• [Given problem]
Can you rewrite the listing below so that every "Viewport" becomes "Display area" and nothing else changes?

◆ ◆ ◆

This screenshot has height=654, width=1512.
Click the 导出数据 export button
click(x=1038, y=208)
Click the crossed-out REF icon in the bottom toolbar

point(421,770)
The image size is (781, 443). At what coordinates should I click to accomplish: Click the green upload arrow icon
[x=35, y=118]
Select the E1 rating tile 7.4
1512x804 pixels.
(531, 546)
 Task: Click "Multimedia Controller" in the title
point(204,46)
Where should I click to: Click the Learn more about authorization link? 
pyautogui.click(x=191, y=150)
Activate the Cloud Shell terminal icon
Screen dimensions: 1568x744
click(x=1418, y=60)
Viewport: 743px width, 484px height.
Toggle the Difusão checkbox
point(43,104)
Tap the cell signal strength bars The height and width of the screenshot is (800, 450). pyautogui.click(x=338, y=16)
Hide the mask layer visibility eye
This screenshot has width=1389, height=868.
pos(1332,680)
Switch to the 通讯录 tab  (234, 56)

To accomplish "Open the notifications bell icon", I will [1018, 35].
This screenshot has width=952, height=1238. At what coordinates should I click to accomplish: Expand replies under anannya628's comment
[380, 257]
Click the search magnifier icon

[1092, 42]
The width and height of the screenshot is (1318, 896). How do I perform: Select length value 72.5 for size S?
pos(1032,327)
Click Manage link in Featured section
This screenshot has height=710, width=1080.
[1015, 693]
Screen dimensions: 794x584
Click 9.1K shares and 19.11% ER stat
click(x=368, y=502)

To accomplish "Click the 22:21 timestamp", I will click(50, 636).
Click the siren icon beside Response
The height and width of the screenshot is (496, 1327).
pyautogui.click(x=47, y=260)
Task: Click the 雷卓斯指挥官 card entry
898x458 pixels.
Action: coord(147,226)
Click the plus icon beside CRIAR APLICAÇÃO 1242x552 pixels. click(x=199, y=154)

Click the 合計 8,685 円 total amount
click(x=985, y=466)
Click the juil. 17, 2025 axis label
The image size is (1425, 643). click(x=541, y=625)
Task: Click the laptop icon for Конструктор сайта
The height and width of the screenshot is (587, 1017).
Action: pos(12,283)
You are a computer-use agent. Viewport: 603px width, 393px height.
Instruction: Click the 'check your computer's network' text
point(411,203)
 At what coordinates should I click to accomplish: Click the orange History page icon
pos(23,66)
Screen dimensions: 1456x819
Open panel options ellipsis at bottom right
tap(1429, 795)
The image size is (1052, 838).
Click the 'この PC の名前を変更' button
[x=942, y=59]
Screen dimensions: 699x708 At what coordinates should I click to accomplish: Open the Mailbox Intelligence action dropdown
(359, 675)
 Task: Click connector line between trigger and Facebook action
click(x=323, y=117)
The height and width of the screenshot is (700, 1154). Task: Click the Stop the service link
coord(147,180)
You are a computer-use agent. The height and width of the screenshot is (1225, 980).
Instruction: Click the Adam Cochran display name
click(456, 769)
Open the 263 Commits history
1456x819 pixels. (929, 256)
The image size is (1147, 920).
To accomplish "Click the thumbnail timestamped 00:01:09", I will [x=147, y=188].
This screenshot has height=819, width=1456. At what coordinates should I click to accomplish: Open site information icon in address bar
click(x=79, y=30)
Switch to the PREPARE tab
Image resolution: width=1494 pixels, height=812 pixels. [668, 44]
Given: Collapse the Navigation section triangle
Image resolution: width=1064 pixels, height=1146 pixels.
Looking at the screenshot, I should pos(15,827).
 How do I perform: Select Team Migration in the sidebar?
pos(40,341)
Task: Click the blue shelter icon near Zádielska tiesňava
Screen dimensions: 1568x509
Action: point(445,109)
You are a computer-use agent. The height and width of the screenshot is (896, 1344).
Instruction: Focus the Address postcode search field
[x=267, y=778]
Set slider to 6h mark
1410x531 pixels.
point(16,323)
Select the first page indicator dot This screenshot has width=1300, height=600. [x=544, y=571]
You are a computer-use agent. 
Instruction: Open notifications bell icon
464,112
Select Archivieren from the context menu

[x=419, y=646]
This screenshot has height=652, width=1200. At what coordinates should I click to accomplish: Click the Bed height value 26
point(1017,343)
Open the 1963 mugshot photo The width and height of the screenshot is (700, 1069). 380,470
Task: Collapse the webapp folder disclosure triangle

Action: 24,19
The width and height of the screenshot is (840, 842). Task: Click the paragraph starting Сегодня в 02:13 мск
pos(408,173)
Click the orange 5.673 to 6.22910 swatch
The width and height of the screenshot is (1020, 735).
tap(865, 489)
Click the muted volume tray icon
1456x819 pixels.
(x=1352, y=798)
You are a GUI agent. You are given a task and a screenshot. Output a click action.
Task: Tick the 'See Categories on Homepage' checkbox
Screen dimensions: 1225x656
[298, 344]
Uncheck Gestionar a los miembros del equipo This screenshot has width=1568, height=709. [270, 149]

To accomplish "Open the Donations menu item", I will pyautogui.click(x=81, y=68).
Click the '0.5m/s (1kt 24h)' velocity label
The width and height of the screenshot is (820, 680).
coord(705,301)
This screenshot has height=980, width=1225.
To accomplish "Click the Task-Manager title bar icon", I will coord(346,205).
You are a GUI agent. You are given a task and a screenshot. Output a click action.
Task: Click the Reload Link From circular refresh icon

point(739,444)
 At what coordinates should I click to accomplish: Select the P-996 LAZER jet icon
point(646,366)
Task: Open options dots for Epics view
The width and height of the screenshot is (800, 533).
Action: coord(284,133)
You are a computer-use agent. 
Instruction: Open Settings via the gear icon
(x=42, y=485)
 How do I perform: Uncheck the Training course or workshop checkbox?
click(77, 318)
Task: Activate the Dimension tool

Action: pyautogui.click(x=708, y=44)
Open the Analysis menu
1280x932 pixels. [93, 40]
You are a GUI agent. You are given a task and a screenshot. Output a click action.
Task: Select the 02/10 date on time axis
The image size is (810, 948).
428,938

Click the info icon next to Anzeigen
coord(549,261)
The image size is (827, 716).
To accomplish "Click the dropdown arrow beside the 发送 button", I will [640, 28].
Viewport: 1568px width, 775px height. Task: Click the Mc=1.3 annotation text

◆ ◆ ◆

• [Correct output]
This screenshot has height=654, width=1512.
Click the 导出数据 export button
click(x=1038, y=208)
Click the crossed-out REF icon in the bottom toolbar

point(421,770)
The image size is (781, 443). At what coordinates should I click to accomplish: Click the green upload arrow icon
[x=35, y=118]
Select the E1 rating tile 7.4
1512x804 pixels.
(531, 546)
 Task: Click "Multimedia Controller" in the title
point(204,46)
Where should I click to: Click the Learn more about authorization link? 
pyautogui.click(x=191, y=150)
Activate the Cloud Shell terminal icon
Screen dimensions: 1568x744
click(x=1418, y=60)
Display area: 743px width, 484px height.
Toggle the Difusão checkbox
point(43,104)
Tap the cell signal strength bars The height and width of the screenshot is (800, 450). pyautogui.click(x=338, y=16)
Hide the mask layer visibility eye
This screenshot has width=1389, height=868.
pos(1332,680)
Switch to the 通讯录 tab  (234, 56)

To accomplish "Open the notifications bell icon", I will [1018, 35].
This screenshot has width=952, height=1238. At what coordinates should I click to accomplish: Expand replies under anannya628's comment
[380, 257]
Click the search magnifier icon

[1092, 42]
The width and height of the screenshot is (1318, 896). How do I perform: Select length value 72.5 for size S?
pos(1032,327)
Click Manage link in Featured section
This screenshot has height=710, width=1080.
[1015, 693]
Screen dimensions: 794x584
Click 9.1K shares and 19.11% ER stat
click(x=368, y=502)

To accomplish "Click the 22:21 timestamp", I will click(50, 636).
Click the siren icon beside Response
The height and width of the screenshot is (496, 1327).
pyautogui.click(x=47, y=260)
Task: Click the 雷卓斯指挥官 card entry
898x458 pixels.
Action: coord(147,226)
Click the plus icon beside CRIAR APLICAÇÃO 1242x552 pixels. click(x=199, y=154)

Click the 合計 8,685 円 total amount
click(x=985, y=466)
Click the juil. 17, 2025 axis label
The image size is (1425, 643). click(x=541, y=625)
Task: Click the laptop icon for Конструктор сайта
The height and width of the screenshot is (587, 1017).
Action: pos(12,283)
You are a computer-use agent. Display area: 603px width, 393px height.
Instruction: Click the 'check your computer's network' text
point(411,203)
 At what coordinates should I click to accomplish: Click the orange History page icon
pos(23,66)
Screen dimensions: 1456x819
Open panel options ellipsis at bottom right
tap(1429, 795)
The image size is (1052, 838).
Click the 'この PC の名前を変更' button
[x=942, y=59]
Screen dimensions: 699x708 At what coordinates should I click to accomplish: Open the Mailbox Intelligence action dropdown
(359, 675)
 Task: Click connector line between trigger and Facebook action
click(x=323, y=117)
The height and width of the screenshot is (700, 1154). Task: Click the Stop the service link
coord(147,180)
You are a computer-use agent. The height and width of the screenshot is (1225, 980).
Instruction: Click the Adam Cochran display name
click(456, 769)
Open the 263 Commits history
1456x819 pixels. (929, 256)
The image size is (1147, 920).
To accomplish "Click the thumbnail timestamped 00:01:09", I will [x=147, y=188].
This screenshot has height=819, width=1456. At what coordinates should I click to accomplish: Open site information icon in address bar
click(x=79, y=30)
Switch to the PREPARE tab
Image resolution: width=1494 pixels, height=812 pixels. [668, 44]
Given: Collapse the Navigation section triangle
Image resolution: width=1064 pixels, height=1146 pixels.
Looking at the screenshot, I should pos(15,827).
 How do I perform: Select Team Migration in the sidebar?
pos(40,341)
Task: Click the blue shelter icon near Zádielska tiesňava
Screen dimensions: 1568x509
Action: point(445,109)
You are a computer-use agent. The height and width of the screenshot is (896, 1344).
Instruction: Focus the Address postcode search field
[x=267, y=778]
Set slider to 6h mark
1410x531 pixels.
point(16,323)
Select the first page indicator dot This screenshot has width=1300, height=600. [x=544, y=571]
You are a computer-use agent. 
Instruction: Open notifications bell icon
464,112
Select Archivieren from the context menu

[x=419, y=646]
This screenshot has height=652, width=1200. At what coordinates should I click to accomplish: Click the Bed height value 26
point(1017,343)
Open the 1963 mugshot photo The width and height of the screenshot is (700, 1069). 380,470
Task: Collapse the webapp folder disclosure triangle

Action: 24,19
The width and height of the screenshot is (840, 842). Task: Click the paragraph starting Сегодня в 02:13 мск
pos(408,173)
Click the orange 5.673 to 6.22910 swatch
The width and height of the screenshot is (1020, 735).
tap(865, 489)
Click the muted volume tray icon
1456x819 pixels.
(x=1352, y=798)
You are a GUI agent. You are given a task and a screenshot. Output a click action.
Task: Tick the 'See Categories on Homepage' checkbox
Screen dimensions: 1225x656
[298, 344]
Uncheck Gestionar a los miembros del equipo This screenshot has width=1568, height=709. [270, 149]

To accomplish "Open the Donations menu item", I will pyautogui.click(x=81, y=68).
Click the '0.5m/s (1kt 24h)' velocity label
The width and height of the screenshot is (820, 680).
coord(705,301)
This screenshot has height=980, width=1225.
To accomplish "Click the Task-Manager title bar icon", I will coord(346,205).
You are a GUI agent. You are given a task and a screenshot. Output a click action.
Task: Click the Reload Link From circular refresh icon

point(739,444)
 At what coordinates should I click to accomplish: Select the P-996 LAZER jet icon
point(646,366)
Task: Open options dots for Epics view
The width and height of the screenshot is (800, 533).
Action: coord(284,133)
You are a computer-use agent. 
Instruction: Open Settings via the gear icon
(x=42, y=485)
 How do I perform: Uncheck the Training course or workshop checkbox?
click(77, 318)
Task: Activate the Dimension tool

Action: pyautogui.click(x=708, y=44)
Open the Analysis menu
1280x932 pixels. [93, 40]
You are a GUI agent. You are given a task and a screenshot. Output a click action.
Task: Select the 02/10 date on time axis
The image size is (810, 948).
428,938

Click the info icon next to Anzeigen
coord(549,261)
The image size is (827, 716).
To accomplish "Click the dropdown arrow beside the 发送 button", I will [640, 28].
Display area: 1568px width, 775px height. Task: Click the Mc=1.3 annotation text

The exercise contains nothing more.